- _EXERCISE GOAL_
Find all the lines in the material below with the word "resolution", and copy them.

- _DATASET RECORDS_
==*==

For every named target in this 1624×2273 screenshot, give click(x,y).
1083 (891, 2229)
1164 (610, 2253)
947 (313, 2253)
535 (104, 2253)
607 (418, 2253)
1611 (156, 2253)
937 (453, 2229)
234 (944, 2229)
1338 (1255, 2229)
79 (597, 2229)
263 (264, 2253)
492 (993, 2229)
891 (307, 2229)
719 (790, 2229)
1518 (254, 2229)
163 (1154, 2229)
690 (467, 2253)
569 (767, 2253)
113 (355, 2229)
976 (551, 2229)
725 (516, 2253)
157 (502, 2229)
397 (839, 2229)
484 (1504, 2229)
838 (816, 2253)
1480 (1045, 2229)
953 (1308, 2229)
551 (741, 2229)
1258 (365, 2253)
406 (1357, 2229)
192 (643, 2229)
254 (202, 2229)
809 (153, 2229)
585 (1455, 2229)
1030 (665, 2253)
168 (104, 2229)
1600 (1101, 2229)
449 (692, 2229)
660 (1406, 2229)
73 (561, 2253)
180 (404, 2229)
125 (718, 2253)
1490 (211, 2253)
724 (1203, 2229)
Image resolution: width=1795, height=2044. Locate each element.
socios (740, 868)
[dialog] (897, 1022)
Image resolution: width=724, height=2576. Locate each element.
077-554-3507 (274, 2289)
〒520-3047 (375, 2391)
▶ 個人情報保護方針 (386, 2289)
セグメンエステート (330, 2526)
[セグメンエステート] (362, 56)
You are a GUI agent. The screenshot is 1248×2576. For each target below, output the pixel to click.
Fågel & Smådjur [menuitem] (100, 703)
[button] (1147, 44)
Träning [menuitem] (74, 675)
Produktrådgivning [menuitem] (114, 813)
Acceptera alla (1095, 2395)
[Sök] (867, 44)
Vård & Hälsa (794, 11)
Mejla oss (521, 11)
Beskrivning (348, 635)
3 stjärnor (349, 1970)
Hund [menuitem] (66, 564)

==*==

- _TASK RESULT_
Image resolution: width=1795, height=2044. Locate each element.
Image resolution: width=724, height=2576. Locate each element.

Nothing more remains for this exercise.